In hilar and suprapancreatic cholangiocarcinoma, Uchida et al. [28] recently reported the value of multiphase fusion images of the hepatic artery, portal vein, hepatic vein, and bile duct obtained by 3D angiography using MDCT. The color images were very helpful in identifying vascular structures and their relationship in the hepatoduodenal ligament. However, the tumor itself was not shown in these color images. The quality of the images depends on the capabilities of the CT equipment and 3D rendering techniques. Even though future advances will provide better images, MPR images at present are the best modality for assessing the relationship between perihilar cancer and portal bifurcation.
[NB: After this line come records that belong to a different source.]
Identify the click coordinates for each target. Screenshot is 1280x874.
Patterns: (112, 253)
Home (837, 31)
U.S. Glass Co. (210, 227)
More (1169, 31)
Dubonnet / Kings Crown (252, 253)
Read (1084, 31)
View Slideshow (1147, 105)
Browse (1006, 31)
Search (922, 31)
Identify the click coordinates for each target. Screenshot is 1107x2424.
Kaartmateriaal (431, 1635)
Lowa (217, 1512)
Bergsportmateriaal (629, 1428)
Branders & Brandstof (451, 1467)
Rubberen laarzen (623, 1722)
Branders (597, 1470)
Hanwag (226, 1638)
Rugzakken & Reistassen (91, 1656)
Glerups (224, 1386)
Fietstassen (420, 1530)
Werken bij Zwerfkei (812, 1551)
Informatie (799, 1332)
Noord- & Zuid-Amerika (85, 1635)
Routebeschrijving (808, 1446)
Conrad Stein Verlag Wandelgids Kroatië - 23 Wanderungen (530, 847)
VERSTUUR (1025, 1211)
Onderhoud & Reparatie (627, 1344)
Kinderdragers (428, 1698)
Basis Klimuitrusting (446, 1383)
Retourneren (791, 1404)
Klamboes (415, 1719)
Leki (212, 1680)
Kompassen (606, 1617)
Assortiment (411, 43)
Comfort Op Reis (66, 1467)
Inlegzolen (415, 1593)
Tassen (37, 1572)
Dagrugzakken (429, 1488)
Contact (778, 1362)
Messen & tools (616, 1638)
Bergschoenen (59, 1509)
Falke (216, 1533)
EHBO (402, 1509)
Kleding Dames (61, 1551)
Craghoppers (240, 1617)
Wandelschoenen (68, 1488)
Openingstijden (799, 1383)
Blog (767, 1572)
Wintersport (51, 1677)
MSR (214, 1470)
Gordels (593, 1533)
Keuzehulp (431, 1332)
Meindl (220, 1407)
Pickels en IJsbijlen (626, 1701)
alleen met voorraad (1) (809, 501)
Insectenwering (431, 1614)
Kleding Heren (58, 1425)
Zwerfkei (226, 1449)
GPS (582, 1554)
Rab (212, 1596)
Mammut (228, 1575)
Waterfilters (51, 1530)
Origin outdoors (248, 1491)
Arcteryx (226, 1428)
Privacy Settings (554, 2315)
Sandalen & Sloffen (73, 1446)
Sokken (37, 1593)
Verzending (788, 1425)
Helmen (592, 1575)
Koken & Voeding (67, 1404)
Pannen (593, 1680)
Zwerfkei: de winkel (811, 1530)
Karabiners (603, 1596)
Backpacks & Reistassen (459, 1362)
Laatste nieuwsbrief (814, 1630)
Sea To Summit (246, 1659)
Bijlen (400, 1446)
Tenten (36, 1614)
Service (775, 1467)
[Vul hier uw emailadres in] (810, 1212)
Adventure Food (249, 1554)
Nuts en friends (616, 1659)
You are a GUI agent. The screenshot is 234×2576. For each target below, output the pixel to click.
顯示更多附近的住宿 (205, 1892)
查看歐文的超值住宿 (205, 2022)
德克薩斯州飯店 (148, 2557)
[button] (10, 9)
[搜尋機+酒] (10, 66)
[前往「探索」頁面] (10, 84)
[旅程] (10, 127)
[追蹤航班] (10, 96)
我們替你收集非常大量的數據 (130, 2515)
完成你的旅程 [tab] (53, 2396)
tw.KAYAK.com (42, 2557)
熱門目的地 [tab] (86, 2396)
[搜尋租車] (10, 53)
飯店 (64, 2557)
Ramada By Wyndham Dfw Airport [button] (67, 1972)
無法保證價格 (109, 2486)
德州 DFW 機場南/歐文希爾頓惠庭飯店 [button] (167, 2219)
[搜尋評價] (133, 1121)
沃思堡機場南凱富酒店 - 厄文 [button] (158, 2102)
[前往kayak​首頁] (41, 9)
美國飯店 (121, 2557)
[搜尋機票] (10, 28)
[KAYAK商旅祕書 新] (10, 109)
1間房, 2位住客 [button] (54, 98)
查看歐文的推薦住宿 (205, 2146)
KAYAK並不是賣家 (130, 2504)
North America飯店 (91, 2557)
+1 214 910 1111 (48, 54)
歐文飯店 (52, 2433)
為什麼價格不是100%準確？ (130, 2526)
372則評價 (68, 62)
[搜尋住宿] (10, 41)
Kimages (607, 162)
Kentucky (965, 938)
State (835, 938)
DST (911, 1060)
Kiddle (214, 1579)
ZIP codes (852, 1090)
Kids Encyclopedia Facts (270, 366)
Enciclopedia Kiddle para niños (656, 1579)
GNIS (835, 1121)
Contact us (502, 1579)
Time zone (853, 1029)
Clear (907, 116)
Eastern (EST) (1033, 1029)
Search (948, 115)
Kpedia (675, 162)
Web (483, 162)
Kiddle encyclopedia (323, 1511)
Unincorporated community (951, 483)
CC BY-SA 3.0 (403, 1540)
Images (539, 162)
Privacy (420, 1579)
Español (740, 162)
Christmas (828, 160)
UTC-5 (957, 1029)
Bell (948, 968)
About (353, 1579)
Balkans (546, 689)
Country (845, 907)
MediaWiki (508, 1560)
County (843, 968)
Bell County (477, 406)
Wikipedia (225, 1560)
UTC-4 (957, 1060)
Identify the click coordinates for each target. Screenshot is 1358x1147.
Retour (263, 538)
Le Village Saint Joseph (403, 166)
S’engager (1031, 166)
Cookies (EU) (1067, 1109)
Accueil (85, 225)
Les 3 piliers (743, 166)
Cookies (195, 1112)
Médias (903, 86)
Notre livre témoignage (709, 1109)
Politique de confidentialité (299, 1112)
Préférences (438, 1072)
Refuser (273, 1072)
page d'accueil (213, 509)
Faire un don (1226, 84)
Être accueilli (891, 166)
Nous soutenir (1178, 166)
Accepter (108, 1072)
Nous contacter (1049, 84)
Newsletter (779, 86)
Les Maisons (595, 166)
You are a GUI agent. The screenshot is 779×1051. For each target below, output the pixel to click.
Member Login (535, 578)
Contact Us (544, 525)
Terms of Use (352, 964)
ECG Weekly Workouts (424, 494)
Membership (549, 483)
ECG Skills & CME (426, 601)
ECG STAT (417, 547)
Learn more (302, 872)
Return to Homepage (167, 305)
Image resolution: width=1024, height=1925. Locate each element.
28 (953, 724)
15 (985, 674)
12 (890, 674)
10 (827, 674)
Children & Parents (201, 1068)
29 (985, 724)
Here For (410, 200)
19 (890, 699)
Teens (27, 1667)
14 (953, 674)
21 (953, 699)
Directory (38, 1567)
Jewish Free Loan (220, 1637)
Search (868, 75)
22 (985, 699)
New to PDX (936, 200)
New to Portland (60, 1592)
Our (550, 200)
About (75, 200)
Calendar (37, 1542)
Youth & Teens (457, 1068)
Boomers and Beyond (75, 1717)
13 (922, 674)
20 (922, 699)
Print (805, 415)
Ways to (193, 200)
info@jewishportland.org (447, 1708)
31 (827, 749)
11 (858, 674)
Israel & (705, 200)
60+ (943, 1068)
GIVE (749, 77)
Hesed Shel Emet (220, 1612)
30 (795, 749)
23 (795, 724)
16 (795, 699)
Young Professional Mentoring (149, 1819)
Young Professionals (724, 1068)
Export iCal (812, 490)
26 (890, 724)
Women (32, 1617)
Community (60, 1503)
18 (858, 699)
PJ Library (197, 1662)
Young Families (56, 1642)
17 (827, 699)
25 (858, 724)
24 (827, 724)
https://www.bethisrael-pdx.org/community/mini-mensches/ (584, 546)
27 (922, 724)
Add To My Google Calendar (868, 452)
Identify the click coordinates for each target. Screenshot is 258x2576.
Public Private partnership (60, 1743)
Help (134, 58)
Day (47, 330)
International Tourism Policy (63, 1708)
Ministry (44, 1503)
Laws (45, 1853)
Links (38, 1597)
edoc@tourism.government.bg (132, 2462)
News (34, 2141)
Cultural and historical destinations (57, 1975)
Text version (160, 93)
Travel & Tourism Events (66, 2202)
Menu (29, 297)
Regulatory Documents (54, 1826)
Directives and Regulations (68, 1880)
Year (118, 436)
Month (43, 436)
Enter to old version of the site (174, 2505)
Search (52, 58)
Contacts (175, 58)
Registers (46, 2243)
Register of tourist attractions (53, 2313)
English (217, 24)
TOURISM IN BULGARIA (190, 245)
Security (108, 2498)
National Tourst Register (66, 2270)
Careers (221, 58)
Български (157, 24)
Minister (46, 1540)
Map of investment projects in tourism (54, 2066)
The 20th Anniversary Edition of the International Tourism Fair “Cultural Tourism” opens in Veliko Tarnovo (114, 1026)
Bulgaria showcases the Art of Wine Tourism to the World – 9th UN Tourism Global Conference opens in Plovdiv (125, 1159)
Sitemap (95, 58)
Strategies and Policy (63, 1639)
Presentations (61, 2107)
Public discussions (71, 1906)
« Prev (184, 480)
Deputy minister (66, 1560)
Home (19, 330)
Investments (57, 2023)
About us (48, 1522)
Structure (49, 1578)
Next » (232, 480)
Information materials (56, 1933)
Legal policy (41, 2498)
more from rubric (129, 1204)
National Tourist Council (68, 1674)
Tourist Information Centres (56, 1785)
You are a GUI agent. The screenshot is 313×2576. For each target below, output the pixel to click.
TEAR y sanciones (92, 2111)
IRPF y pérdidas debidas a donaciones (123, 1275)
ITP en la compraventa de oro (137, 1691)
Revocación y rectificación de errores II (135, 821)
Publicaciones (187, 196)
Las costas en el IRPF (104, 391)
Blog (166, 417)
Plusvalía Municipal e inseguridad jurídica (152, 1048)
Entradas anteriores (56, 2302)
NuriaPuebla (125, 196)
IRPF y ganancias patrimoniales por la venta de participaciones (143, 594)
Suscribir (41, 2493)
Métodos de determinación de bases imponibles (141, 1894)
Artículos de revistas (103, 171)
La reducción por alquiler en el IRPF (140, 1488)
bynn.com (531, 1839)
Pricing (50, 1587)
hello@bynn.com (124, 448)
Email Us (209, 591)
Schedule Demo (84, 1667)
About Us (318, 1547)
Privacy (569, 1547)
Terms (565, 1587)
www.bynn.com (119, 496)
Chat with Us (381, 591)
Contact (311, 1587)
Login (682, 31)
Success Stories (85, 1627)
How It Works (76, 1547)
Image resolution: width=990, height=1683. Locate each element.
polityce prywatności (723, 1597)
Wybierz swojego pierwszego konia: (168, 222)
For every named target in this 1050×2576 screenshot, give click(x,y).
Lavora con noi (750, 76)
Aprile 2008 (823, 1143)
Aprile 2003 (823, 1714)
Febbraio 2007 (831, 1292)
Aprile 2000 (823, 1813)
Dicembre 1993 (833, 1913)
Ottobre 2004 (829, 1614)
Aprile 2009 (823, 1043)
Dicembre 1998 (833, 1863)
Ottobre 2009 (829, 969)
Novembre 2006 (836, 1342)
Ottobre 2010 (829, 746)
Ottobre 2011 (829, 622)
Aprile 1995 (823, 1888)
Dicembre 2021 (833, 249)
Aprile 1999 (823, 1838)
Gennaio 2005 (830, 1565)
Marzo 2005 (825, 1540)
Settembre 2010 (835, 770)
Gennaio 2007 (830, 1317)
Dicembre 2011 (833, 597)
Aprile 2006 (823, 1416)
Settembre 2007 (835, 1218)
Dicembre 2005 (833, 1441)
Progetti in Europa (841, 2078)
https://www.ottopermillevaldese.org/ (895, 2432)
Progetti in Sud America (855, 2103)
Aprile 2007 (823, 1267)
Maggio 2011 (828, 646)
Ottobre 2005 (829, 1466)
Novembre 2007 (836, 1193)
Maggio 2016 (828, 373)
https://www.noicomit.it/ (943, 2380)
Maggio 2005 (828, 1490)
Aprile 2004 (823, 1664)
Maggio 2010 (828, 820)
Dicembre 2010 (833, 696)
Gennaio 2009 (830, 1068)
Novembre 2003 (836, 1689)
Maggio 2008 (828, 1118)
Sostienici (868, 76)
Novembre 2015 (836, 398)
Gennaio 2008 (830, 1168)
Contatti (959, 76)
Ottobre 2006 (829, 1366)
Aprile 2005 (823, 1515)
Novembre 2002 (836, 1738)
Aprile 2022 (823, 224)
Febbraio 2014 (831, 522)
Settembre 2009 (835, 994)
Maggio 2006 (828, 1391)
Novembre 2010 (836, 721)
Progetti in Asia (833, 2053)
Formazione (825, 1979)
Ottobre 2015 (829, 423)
Aggressive surgery offers a better outcome than conservative therapy [29]. Although portal vein invasion is a negative independent predictor of survival for locally advanced perihilar cholangiocarcinoma, portal vein resection and reconstruction increase the resectability rate and can offer a better chance of long-term survival [114]. Therefore, we have been performing surgery even for patients with locally advanced perihilar cholangiocarcinoma invading the portal bifurcation. Recently, Neuhaus et al. [8, 10] emphasized the clinical significance of right trisectionectomy with concomitant portal vein resection to complete the no-touch technique. In contrast, our strategy is a local resection with minimal lymphadenectomy to achieve a curative resection, which means that the portal vein should be resected only in cases with macroscopic cancer invasion of portal bifurcation [13]. This approach may risk the dissemination of cancer. In this study MPR images showed a high affinity with macroscopic portal vein invasion. Therefore, the portal vein can be resected without the dissection maneuver around the portal bifurcation when MPR images reveal cancer invasion of the portal bifurcation. Conversely, if MPR images show no cancer invasion, portal bifurcation can be skeletonized.

In conclusion, MDCT may be a valuable tool for assessing cancer invasion of the portal bifurcation in patients with perihilar cholangiocarcinoma. Presence or absence of cancer invasion of the portal bifurcation should be estimated using MPR images. Portal vein resection and reconstruction should be planned using 3DVR images. Both MPR and 3DVR images are mandatory for evaluating cancer invasion of the portal bifurcation by perihilar cholangiocarcinoma.